The symptoms of global aphasia are those of severe Broca's aphasia and Wernicke's aphasia combined. There is an almost total reduction of all aspects of spoken and written language, in expression as well as comprehension. Improvement may occur in one or both areas (expressive and receptive) over time with rehabilitation. What is interesting to point out is that in patients of global aphasia other cognitive skills remain functioning - a phenomenon affirming that language faculty is indeed a separate domain.

Global aphasia is a type of aphasia that is usually associated with a large lesion in the presylvian area. It involves a "left side blowout" which includes Broca's area, Wernicke's area and the Arcuate fasciculus.

When injury initially occurs to all of these areas, the progression starts out with Global aphasia in the first 1-2 days due brain swelling (Edema). From there it evolves into Brocas or Wernicke's aphasia for 1-3 months (usually Broca's), then it resolves into a presidual anomic aphasia. Studies show that spontaneous improvement, if it happens, occurs within six months, but complete recovery is rare.

Persons with global aphasia are usually mute or use repetitive vocalization. The person frequently uses simple words such as expletives. They are marked by a severe impairment of both understanding and expression of language. Although, they can maintain communication through gestures.

Historical Perspective

Global aphasia was recognized to be a universal damage to both the speech receptive, and producing areas of the brain.
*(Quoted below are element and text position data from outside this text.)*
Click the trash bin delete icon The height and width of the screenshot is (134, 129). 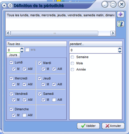click(x=120, y=24)
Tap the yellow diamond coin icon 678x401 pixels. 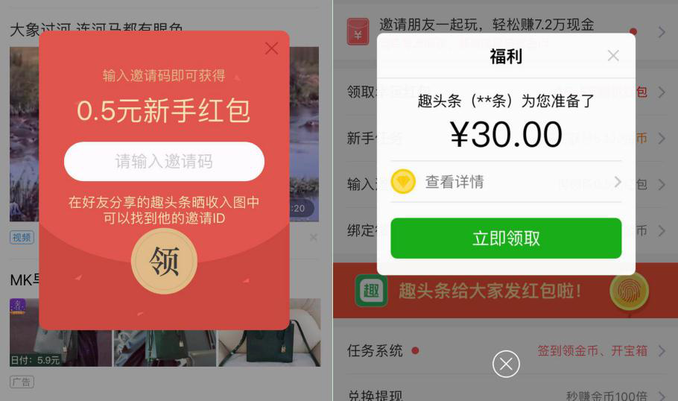(x=403, y=181)
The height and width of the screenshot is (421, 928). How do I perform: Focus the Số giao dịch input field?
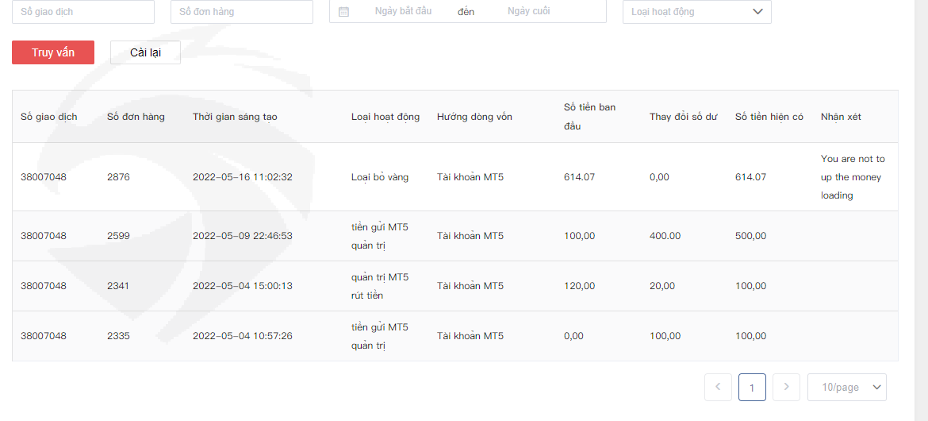[x=83, y=12]
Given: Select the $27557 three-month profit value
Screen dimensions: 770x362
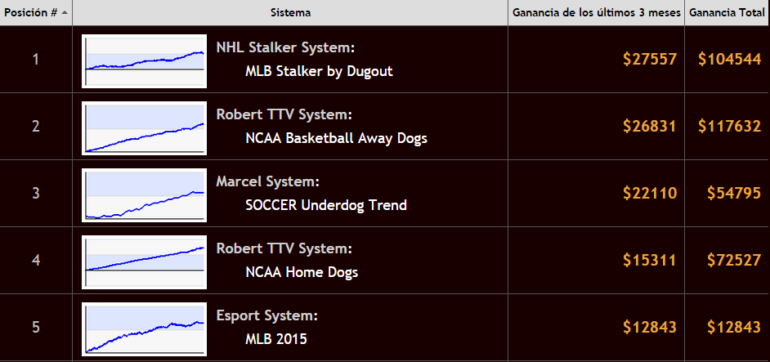Looking at the screenshot, I should click(x=650, y=60).
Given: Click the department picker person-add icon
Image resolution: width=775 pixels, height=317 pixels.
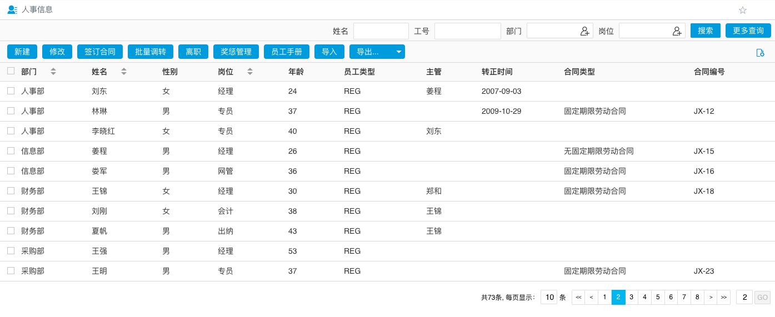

However, it's understanding did not come into existence, until Paul Broca described Broca's aphasia(a component of Global aphasia), and Carl Wernicke described Wernicke's aphasia. A collective understanding of the two seperate components of aphasia led to the description of Global aphasia.[1]

Classification

According to the Cognitive Neuropsychological Model, which classifies aphasia based on the specific function lost, Global Aphasia can be classified as a non-fluent aphasia, with poor repetition, naming and auditory comprehension. This stems from diffuse global damage to both the frontal lobe, and the temporal lobe. Both areas responsible for production, and reception of speech.

Pathophysiology

Like most forms of Aphasia, damage to the Broca's Area, in addition to Wernicke's Area, is responsible for the combination of symptoms seen in Global Aphasia. Since both areas are involved in understanding and production of speech, a cluster of symptoms encompassing both will be present. Patient can barely comprehend, or make sense, out of spoken or written language.

Causes

Global Aphasia like most aphasias, usually results from damage to the dominant speech producing hemisphere. Massive intracerebral bleeding, tumors, and medications have been implicated as causative factors of Global Aphasia. Of them all, stroke seems to be the most common cause

However, stroke, seems to be the commonest cause of Global aphasia, and occurs alongside weakened limbs, which is usually an indication of other areas of the brain being involved. For this reason alone, Global Aphasia is generally more common in the elderly.

Differentiating Global Aphasia from Other Diseases

Signs and Symptoms of Global Aphasia, can overlap, with numerous neurological conditions. These Include:

  • Central Pontine Myelinosis:
  • Cerebral Venous Thrombosis
  • Dissection Syndromes
  • Frontal Lobe syndromes
  • Glioblastoma Multiforme
  • Head Injury
  • Multiple Sclerosis
  • Pediatric Status Epilepticus
  • Secondary CNS Melanoma

Epidemiology and Demographics

Aphasia is much more prevalent in the elderly population.[6]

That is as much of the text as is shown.